> [Aim of the exercise] Use the entries below and reproduce exactly the lines from the one containing "Screen dimensions: 944x763" down to the one containing "Given: Open Scenario 1 three-dot options menu", both of them included.

Pixel coordinate grounding data:
BEGIN

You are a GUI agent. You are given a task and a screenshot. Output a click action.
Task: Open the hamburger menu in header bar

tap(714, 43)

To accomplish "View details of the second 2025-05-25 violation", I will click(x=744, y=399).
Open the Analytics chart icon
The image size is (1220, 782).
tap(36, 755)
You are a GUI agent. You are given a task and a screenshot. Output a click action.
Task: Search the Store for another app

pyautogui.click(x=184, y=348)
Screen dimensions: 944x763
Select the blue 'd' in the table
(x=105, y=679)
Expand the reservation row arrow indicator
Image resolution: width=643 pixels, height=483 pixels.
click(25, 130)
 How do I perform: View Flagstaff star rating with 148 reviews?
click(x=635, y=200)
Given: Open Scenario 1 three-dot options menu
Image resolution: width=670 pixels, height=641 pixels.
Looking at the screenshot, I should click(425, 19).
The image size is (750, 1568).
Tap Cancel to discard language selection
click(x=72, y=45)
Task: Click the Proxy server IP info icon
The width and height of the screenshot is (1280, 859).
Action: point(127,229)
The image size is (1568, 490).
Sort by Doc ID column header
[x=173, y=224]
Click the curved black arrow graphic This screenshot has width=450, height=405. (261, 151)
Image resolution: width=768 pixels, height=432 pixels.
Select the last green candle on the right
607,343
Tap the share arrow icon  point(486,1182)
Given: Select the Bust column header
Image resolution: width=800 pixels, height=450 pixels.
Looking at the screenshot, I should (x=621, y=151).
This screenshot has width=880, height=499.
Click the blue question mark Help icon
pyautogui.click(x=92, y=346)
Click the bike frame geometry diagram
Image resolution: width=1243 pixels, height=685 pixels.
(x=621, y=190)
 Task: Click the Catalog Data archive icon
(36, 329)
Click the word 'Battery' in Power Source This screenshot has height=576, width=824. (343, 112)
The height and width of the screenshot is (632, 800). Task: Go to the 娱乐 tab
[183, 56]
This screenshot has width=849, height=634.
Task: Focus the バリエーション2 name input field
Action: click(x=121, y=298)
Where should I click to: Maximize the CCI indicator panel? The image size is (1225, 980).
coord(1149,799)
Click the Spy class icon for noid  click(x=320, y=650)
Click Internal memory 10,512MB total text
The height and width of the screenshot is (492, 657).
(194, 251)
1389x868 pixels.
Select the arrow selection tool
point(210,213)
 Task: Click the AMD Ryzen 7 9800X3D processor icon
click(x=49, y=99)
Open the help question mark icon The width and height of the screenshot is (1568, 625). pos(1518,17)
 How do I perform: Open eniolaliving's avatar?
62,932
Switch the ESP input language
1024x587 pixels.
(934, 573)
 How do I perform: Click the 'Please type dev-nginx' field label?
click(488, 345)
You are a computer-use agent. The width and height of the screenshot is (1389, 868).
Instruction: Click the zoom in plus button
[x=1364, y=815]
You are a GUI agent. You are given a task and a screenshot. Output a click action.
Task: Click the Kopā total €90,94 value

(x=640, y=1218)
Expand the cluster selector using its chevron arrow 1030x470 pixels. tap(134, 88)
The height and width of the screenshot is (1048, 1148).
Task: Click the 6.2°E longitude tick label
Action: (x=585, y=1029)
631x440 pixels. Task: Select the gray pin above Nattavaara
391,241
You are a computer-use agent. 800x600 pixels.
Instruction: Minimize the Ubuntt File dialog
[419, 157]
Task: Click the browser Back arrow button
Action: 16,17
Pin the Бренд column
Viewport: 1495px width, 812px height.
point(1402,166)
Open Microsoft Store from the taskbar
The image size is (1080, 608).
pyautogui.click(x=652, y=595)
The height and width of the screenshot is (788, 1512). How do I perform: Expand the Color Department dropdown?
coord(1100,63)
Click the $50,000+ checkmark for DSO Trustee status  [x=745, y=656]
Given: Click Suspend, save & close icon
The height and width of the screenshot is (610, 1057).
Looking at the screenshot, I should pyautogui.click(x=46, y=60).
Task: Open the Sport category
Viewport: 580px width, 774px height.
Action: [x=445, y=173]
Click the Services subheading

END

> [Answer space]
Screen dimensions: 944x763
Select the blue 'd' in the table
(x=105, y=679)
Expand the reservation row arrow indicator
Image resolution: width=643 pixels, height=483 pixels.
click(25, 130)
 How do I perform: View Flagstaff star rating with 148 reviews?
click(x=635, y=200)
Given: Open Scenario 1 three-dot options menu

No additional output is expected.